No big news today, but some interesting tidbits and comments around:
The Brontës are often used on the media as some sort of literary metaphoric standard in lots of situations: Do you want to point out that nowadays children don't read classics? Use the Brontës:
A recent Chapters/Indigo "reader's choice" poll of parents to determine their favourite works for children yielded a number not normally regarded as children's books, certainly not exclusively as children's books: To Kill a Mockingbird, The Adventures of Huckleberry Finn, Anne Frank's The Diary of a Young Girl, Robinson Crusoe, Jane Eyre. Classics all (but where's Oliver Twist?). It's true that I read many of these in childhood, though I can't really see many contemporary kids putting down an Xbox to pick up Charlotte Brontë. (Martin Levin in The Globe and Mail)
Do you want to recommend the best novel to start reading an author (Irene Nemirovsky in this case)? Use Charlotte:
With the Suite Francaise in wide distribution, I can only recommend reading or re-reading that for all but the most devoted Nemirovsky fans. Reading [David Golder] before or instead of the Suite would be like reading Shirley instead of Jane Eyre to get to know Charlotte Bronte. Nonetheless, if you have the time and inclination to get into it, you’ll be treated to a fine portrait of a vicious, animal, yet sympathetic antihero. (Melita Teale in BlogCritics)
The violinist Ikuko Kawai has published a Best Of CD that includes her piece on Wut
hering Heights (more information in
this old post).

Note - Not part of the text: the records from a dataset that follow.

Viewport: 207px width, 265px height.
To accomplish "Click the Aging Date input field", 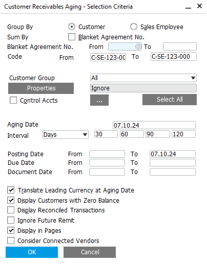I will tap(154, 125).
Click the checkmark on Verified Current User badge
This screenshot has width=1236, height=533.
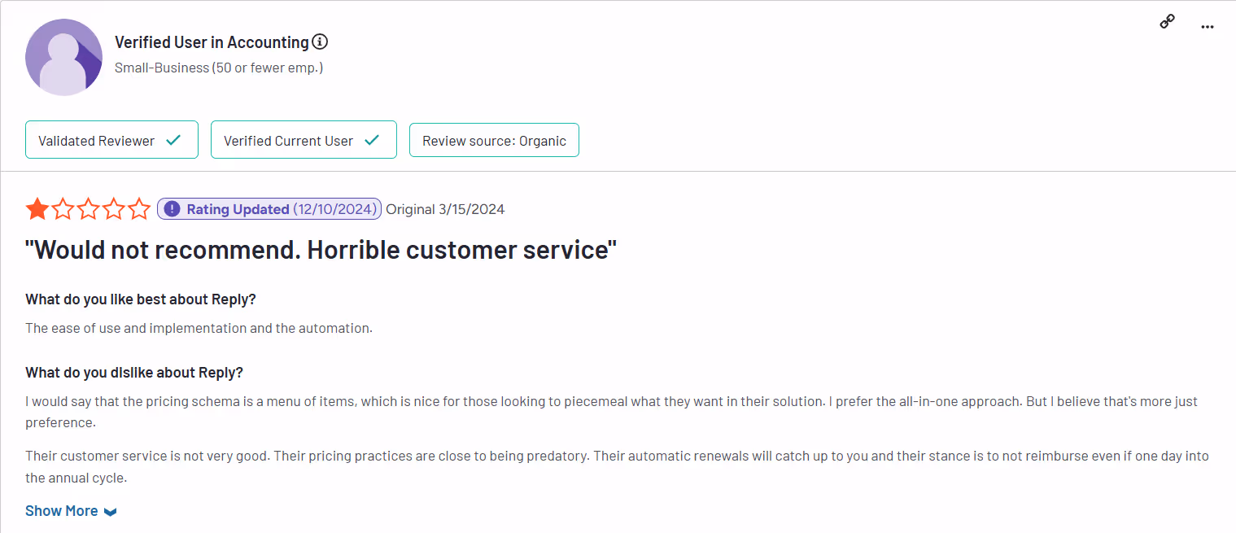pyautogui.click(x=373, y=138)
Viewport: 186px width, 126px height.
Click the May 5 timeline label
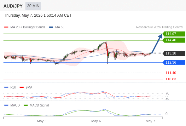(42, 121)
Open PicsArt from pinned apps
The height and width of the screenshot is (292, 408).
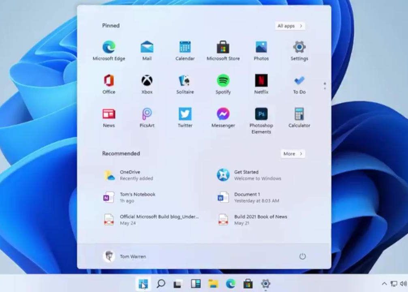[147, 114]
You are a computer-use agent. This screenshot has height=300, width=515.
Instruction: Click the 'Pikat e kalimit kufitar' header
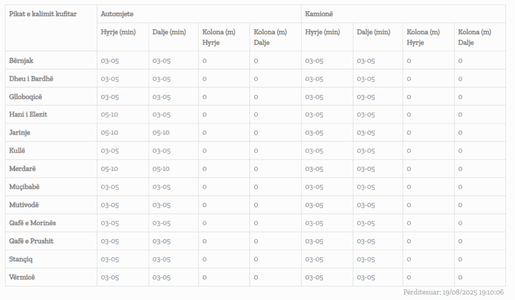click(x=43, y=14)
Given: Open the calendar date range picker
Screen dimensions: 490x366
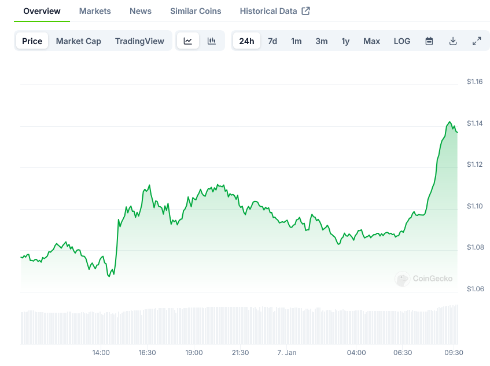Looking at the screenshot, I should [x=429, y=41].
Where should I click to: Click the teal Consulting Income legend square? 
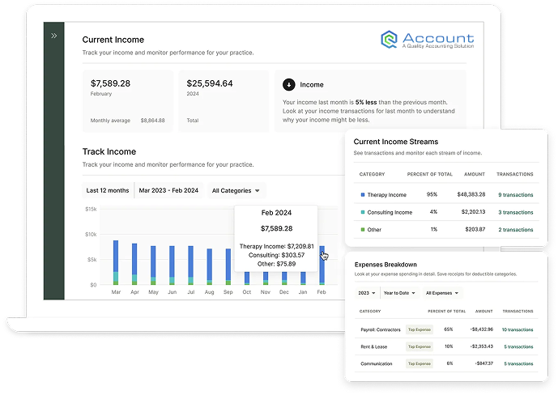[362, 212]
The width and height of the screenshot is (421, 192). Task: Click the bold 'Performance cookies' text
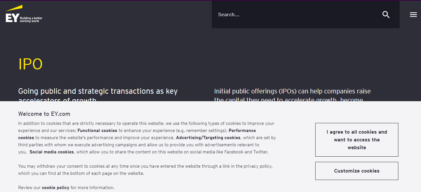242,130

The CD (which is also available in a DVD-CD edition)
has just been released in Japan with the name:
The Violin Muse- The Best of Ikuko Kawai.
Emily Barclay is featured in an article in
The Stuff, but nothing new is said about
her role as Anne Brontë in the Brontë film project.
Jasper Fforde's fans, like us and many other Brontëites since The Eyre Affair, can read this article in
The Times where some writers' websites are discussed.
ASK A FAN OF JASPER FFORDE what reading one of his books is like, and they will frequently talk of getting lost in another world. For a newcomer, a visit to his website has a not dissimilar effect. Like the parallel universe in which Thursday Next, Fforde’s literary detective, solves her crimes, jasperfforde.com is a place where time loses its normal meaning. (Tom Cox)
A new Brontëite to be counted is
Margo Rabb, author of Cures for Heartbreak, who is interviewed in
Propernoun:
What writers did you read as a teen? Which ones really inspired you? Which ones really influenced you?
I read a lot of Judy Blume, the Brontes, Jane Austen, L. M. Montgomery, Margaret Atwood, Agatha Christie, Ellen Raskin, and many others whom I’m sure I’m forgetting.
Finally, a couple of blogs that talk about Jane Eyre, either the original novel as
Venture Into Reading or reviewing different movie versions of the novel in
Pop Goes the World, ending with an enthusiastic comment on the 2006 BBC version:
What lacked in every single version that I've seen, even the 1997 version was chemistry between the two leads and the Masterpiece Theatre/BBC version has that in spades.
When Ruth Wilson and Toby Stephens are on screen together it is electric, I feel their attraction to each other. What is also superior is the fact that there is no narration. All other versions depended on Jane's narration to tell us (the audience) what she is feeling. But the great thing about Ruth Wilson's performance is that we don't need narration to see what she is feeling, we see it on screen. We feel what she feels. Ruth Wilson is the best Jane Eyre (...)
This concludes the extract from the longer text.